Last night I started cooking my favorite chili in our large slow
cooker set on “high.” To two pounds of dried, small red beans, I added
ten cups of hot water and one chipotle pepper (smoked jalapeno
I used our Vita-Mix blender to blend the chipotle pepper with water
which I then heated in the microwave oven, two cups at a time, before
adding it to the slow cooker. Before going to bed, I turned the cooker
setting down to “low.”
This morning I turned the cooker setting back to “high” before adding
the rest of the ingredients. I added the molasses* and the seasonings –
chili powder, cumin, paprika, and cinnamon – to the beans in the slow
cooker. I pureed the onion and garlic in the Vita-Mix, and then heated
them and the crushed tomatoes in the microwave oven before adding to the
slow cooker. Then I cooked the sweet potato pieces in the microwave oven
until they were slightly softened and added them to the rest of the
ingredients in the cooker.
After cooking the chili for a few more hours on “low,” I turned the
slow cooker off.

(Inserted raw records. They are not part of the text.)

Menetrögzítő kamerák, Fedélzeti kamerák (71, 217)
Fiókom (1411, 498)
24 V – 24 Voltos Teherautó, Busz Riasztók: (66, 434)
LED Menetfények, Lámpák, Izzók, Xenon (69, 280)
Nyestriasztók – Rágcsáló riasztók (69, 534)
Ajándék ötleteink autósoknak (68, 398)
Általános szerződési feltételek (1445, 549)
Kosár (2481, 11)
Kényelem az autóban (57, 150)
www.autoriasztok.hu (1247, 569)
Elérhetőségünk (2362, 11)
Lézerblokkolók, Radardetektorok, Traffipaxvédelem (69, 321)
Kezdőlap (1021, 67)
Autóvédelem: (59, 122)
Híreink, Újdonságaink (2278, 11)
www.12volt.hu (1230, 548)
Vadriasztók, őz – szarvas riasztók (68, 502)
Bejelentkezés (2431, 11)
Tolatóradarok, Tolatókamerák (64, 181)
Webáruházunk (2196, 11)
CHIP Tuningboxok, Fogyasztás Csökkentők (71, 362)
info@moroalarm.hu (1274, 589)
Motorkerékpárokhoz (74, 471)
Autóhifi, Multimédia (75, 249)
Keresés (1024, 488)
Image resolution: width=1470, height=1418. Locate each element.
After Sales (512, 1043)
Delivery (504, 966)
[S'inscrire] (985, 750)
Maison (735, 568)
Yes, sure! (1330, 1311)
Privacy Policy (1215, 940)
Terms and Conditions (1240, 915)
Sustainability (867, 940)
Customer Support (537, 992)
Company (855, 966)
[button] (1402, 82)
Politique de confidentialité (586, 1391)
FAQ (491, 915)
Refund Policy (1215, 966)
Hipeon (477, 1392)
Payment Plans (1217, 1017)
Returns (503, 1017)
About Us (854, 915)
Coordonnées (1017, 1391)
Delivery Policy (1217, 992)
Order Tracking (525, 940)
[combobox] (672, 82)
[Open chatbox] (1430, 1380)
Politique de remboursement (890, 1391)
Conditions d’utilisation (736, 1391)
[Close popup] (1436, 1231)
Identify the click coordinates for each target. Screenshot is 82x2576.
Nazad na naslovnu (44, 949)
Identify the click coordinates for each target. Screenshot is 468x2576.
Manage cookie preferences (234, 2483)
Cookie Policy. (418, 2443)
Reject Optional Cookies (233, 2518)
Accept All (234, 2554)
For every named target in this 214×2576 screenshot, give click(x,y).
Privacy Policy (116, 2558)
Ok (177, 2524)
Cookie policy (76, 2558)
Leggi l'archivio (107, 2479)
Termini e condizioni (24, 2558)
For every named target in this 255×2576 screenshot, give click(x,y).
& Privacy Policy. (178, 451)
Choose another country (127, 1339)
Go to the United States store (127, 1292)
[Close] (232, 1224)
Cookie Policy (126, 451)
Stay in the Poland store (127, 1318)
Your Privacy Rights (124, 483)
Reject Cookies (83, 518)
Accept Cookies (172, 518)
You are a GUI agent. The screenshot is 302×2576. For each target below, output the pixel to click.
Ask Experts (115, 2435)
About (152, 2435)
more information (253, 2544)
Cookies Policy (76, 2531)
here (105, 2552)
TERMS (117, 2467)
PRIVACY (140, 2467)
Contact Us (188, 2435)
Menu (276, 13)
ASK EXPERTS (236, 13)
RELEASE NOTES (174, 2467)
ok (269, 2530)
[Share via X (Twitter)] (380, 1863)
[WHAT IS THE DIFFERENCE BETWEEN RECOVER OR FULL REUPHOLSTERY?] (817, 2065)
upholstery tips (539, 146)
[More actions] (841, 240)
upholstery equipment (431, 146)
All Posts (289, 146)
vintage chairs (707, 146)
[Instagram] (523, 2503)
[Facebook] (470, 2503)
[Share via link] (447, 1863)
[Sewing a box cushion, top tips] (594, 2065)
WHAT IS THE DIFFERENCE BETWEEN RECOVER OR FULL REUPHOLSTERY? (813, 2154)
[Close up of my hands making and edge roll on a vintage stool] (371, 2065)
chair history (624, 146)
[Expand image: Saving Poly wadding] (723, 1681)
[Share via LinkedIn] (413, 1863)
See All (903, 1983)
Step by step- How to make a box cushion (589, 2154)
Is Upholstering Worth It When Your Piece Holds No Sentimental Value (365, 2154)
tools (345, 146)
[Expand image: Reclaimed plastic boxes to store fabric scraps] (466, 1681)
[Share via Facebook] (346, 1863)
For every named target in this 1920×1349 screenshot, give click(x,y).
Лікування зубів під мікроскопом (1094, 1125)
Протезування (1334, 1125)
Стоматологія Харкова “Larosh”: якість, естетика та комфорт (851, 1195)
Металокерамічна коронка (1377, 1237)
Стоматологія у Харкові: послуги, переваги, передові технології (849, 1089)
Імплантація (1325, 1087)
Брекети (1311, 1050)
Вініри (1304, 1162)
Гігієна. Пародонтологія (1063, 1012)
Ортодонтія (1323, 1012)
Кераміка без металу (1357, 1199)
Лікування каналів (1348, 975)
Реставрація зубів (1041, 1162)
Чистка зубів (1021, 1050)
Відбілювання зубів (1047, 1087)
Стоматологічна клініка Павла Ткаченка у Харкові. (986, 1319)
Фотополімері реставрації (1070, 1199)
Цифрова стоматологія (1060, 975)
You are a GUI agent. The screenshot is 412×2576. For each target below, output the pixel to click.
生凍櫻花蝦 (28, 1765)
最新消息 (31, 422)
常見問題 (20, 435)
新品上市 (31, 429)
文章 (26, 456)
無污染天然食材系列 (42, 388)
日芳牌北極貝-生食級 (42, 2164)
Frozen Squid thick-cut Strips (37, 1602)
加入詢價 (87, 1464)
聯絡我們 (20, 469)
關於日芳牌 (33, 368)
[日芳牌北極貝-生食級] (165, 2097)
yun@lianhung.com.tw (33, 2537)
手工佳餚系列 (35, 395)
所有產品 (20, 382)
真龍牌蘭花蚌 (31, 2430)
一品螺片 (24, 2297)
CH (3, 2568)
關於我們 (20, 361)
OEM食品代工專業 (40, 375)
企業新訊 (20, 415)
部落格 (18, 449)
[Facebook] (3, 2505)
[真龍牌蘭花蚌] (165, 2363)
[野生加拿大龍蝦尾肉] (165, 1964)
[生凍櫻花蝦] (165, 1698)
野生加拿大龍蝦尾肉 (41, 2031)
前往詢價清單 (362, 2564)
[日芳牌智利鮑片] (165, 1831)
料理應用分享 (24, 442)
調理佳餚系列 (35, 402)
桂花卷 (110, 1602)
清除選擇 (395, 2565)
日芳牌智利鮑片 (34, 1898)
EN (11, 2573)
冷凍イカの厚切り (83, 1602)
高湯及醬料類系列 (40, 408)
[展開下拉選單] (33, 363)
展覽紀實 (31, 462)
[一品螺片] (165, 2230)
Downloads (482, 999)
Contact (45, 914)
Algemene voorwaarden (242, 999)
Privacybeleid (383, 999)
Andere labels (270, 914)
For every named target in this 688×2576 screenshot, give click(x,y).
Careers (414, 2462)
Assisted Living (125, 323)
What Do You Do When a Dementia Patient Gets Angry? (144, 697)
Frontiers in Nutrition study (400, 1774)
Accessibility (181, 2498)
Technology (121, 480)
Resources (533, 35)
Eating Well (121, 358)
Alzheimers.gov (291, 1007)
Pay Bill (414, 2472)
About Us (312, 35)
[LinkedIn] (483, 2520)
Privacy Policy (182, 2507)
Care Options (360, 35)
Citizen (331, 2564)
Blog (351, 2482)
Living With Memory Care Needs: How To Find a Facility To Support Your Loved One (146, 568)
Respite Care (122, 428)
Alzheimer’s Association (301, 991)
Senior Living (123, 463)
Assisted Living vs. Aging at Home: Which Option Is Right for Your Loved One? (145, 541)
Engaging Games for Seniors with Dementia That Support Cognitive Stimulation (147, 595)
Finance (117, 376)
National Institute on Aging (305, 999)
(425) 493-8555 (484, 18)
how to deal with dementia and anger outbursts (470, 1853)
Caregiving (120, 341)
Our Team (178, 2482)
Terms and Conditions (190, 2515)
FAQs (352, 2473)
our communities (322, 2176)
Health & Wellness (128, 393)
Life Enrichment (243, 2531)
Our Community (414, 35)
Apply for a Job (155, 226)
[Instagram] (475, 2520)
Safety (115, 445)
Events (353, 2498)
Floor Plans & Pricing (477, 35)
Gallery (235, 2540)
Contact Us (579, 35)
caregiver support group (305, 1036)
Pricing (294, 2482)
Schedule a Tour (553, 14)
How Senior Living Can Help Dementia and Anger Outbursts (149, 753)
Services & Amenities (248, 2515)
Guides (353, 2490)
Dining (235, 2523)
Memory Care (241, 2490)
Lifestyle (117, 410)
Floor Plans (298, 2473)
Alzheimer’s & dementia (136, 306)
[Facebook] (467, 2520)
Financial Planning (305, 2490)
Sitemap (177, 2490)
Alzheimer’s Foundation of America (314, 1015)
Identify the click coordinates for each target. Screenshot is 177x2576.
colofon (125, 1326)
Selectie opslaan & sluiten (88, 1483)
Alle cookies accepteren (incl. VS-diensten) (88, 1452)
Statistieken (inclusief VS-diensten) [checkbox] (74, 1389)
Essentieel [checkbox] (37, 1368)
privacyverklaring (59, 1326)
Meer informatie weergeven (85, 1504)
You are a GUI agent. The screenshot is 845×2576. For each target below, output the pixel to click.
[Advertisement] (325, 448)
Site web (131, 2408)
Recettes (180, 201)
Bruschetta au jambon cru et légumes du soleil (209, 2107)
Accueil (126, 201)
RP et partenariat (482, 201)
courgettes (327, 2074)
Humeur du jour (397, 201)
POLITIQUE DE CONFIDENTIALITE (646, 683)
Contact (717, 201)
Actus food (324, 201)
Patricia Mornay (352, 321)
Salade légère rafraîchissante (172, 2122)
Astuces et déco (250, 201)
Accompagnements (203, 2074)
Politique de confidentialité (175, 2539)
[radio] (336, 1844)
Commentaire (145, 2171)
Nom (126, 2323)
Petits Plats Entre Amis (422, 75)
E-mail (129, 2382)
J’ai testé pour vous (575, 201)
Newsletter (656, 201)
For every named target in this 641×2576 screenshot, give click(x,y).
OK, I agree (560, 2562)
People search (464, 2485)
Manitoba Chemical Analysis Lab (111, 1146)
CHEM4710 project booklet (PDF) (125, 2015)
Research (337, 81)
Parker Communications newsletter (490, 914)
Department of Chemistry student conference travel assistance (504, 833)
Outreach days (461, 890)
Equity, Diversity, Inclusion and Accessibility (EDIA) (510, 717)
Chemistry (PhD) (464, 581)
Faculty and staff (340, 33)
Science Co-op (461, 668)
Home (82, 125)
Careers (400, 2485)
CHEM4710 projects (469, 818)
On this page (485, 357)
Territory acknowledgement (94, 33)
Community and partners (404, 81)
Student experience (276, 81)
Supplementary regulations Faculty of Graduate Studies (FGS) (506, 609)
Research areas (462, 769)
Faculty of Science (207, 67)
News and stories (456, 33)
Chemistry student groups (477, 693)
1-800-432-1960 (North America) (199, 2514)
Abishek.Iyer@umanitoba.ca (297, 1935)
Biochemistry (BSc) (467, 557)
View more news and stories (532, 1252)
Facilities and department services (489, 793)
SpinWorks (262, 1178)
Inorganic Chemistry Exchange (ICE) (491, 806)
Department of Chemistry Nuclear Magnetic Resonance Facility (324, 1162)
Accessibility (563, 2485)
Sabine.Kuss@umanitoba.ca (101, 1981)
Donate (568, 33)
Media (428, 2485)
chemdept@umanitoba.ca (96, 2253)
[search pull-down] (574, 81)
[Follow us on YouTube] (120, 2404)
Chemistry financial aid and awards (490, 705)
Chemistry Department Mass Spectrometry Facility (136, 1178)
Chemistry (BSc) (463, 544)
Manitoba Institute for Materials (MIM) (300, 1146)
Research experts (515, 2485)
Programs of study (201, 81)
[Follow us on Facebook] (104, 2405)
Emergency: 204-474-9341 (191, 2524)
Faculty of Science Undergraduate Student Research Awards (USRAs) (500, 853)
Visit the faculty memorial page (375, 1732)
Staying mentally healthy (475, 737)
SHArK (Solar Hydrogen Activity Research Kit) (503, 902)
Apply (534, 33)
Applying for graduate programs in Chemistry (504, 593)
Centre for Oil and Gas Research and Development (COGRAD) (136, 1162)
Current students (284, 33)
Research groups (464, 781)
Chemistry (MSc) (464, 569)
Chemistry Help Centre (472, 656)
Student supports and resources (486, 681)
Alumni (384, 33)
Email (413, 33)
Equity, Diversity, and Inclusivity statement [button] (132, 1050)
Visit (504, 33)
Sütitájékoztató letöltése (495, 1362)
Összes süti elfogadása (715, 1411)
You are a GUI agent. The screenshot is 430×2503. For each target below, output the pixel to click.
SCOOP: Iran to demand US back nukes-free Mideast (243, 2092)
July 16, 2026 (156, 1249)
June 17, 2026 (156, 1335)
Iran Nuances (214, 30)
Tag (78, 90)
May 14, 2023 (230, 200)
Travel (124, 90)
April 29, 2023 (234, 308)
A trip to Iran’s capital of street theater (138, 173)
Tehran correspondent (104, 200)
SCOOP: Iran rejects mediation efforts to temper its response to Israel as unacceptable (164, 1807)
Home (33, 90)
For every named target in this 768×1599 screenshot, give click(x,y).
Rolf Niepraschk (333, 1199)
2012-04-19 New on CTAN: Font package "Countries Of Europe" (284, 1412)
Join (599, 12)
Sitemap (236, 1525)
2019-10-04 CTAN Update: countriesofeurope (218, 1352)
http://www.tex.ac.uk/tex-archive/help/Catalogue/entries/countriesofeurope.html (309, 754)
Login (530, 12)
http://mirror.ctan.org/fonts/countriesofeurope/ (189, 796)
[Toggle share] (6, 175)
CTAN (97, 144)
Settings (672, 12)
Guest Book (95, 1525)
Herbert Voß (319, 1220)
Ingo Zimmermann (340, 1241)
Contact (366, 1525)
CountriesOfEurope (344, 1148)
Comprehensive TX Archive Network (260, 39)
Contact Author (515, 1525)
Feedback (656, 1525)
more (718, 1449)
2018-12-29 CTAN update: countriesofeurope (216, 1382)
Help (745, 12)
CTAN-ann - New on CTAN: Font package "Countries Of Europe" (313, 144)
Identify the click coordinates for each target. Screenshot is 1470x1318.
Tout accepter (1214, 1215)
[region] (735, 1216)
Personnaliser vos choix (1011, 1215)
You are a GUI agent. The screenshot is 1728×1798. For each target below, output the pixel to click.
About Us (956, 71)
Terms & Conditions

While the chili was cooking, I finished making a large
fresh, tossed salad with pieces of romaine lettuce, red cabbage, green
cabbage, broccoli, onion, carrots, and celery. I put this in the
refrigerator until later.
Then I made a veggie smoothie (vegan, of course!) for breakfast,
which we enjoyed while having fun playing Boggle.
*Note: Through experience, I’ve learned to make sure that I use plain
Barbados unsulphured molasses – not “blackstrap” in our chili. We have
both, but we’ve noticed that the plain unsulphured molasses tastes
better in chili.
We make enough chili to last several days refrigerated. All we have
to do is heat some up in the microwave oven.
Now it’s time for us to enjoy our chili and salad. Yum!